Parallism is achieved by using a simple call to tbb::parallel_invoke()
. However I can't break a speedup factor of x2 (after ~3-4 parallel HW threads), although 8 parallel HW threads are used. Advice on this is highly appreciated.
template<class In>
void insertion_sort(In b, In e) { // pretty standard insertion sort for smaller pieces
for(auto i = b; i != e; ++i) {
auto key = *i;
auto j = i - 1;
for(; j != b - 1 && *j > key; --j)
*(j + 1) = *j;
*(j + 1) = key;
}
}
template <class In>
void merge(In b, In m, In e) { // this is the merger, doing the important job
std::vector<typename In::value_type> left(b, m);
std::vector<typename In::value_type> right(m, e);
// guards for the two ranges
left.push_back(std::numeric_limits<typename In::value_type>::max());
right.push_back(std::numeric_limits<typename In::value_type>::max());
auto itl = std::begin(left);
auto itr = std::begin(right);
while (b != e) {
if(*itl <= *itr)
*b++ = *itl++;
else
*b++ = *itr++;
}
}
template <class In>
void merge_sort(In b, In e) { // serial merge_sort, used for pieces smaller < 500
if(b < e - 1) {
auto dis = std::distance(b, e) / 2;
In m = b + dis;
if(dis > 10) {
merge_sort(b, m);
merge_sort(m, e);
merge(b, m, e);
}
//switch to insertion sort for pieces < 10
else
insertion_sort(b,e);
}
}
template <class In>
void merge_sort_parallel(In b, In e) { // merge_sort parallel
if(b != e - 1) {
auto dis = std::distance(b, e);
In m = b + dis / 2;
if(dis > 500) {
tbb::parallel_invoke([&] () { merge_sort_parallel(b, m); },
[&] () { merge_sort_parallel(m, e); });
}
else {
merge_sort(b, m);
merge_sort(m, e);
}
merge(b, m, e);
}
}
If something is not understandable, please ask.
2 Answers 2
It's due to the algorithm itself. After all the stuff you do in parallel, you call merge in serial.
merge(b, m, e);
No matter how fast you sort the fragments, there's one big serial merge at the end that only uses one core. In addition, halves get merged on only 2 cores, quarters get merged on only 4 cores, etc.

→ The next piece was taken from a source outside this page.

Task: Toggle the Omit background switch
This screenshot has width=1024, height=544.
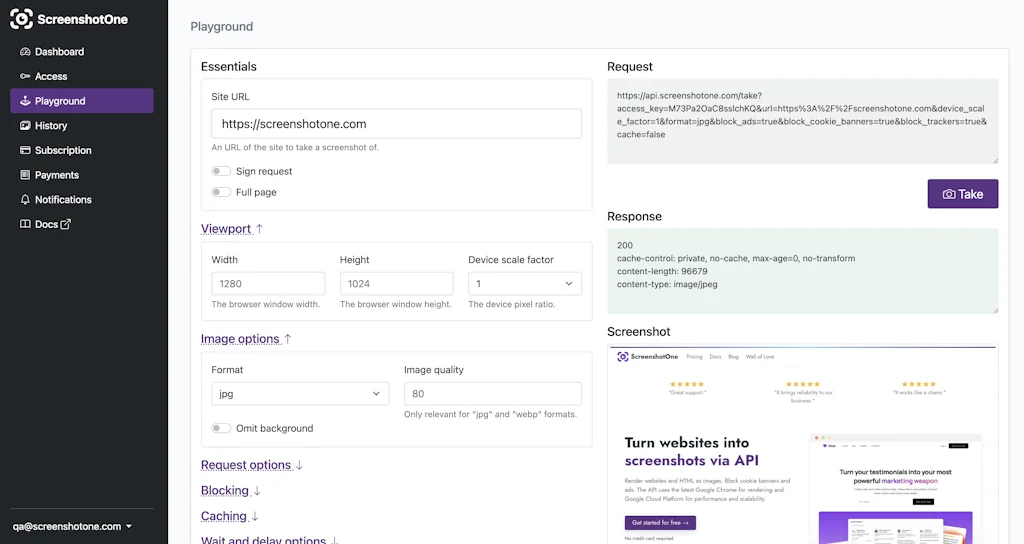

See this question on Stack Overflow for more detail:
-
\$\begingroup\$ That happens in the last parts and is like you said a constant(well, not really) factor. However I included them in my calculations and they won't put efficiency up that much. One can observe them quite well from taskmanager. \$\endgroup\$inf– inf2012年01月13日 22:07:59 +00:00Commented Jan 13, 2012 at 22:07
-
\$\begingroup\$ If you find and fix other problems, you'll get a somewhat better speed-up, but I think that the algorithm is the biggest limiting factor. If you add more cores, the serial portion will take a higher percentage of the overall time. \$\endgroup\$Craig– Craig2012年01月14日 14:21:29 +00:00Commented Jan 14, 2012 at 14:21
-
\$\begingroup\$ That serial portion is only n steps out of n*log2(n) steps. In other words, instead of the ideal n/8 + n/8 + n/8 + n/8 + ... + n/8 steps (repeated log2(n) times), you have n + n/2 + n/4 + n/8 + ... + n/8, which is still about 5x the non-parallel speed (for n=2^20). \$\endgroup\$xan– xan2012年01月18日 04:11:35 +00:00Commented Jan 18, 2012 at 4:11
-
\$\begingroup\$ @xan I don't follow your math, but it sounds like you're not thinking about it the right way. Serial takes O(n log n). A perfect algorithm would take O(n/k log n) across k cores. The serial merge at the end takes O(n). How big is O(n) compared to O(n/k log n)? It depends on both n and k obviously - so saying 5x is simplistic. Notice that the slowdown is worse with more cores, and it's more complex when it comes to the size of the collection. \$\endgroup\$Craig– Craig2012年01月18日 17:35:23 +00:00Commented Jan 18, 2012 at 17:35
-
\$\begingroup\$ @Craig. I'm thinking about it in terms of the original question involving parallel mergesort for big n and k=8. The 5x speed-up estimate for parallelizing the algorithm (if memory wasn't a bottleneck) comes from using n=2^20 and k=8. Instead of n*log2(n) = 20n steps, the parallel version would take have 4n steps because 4n = n + n/2 + n/4 + n/8 + ... + n/8. The "..." is 15 more n/8 terms. 20n to 4n is the 5x speed-up. Bigger n would give a bigger theoretical speed-up, and, sure, it's more complicated if k also varies. \$\endgroup\$xan– xan2012年01月18日 18:05:14 +00:00Commented Jan 18, 2012 at 18:05
Maybe you're at a memory bandwidth limit. I've done similar experiments with Java threads on an 8 core machine (2 quad core Xeons). Non-memory tasks scaled very well, but memory intensive tasks did not. Try something more computation just to see if memory is a limiting factor for you, too.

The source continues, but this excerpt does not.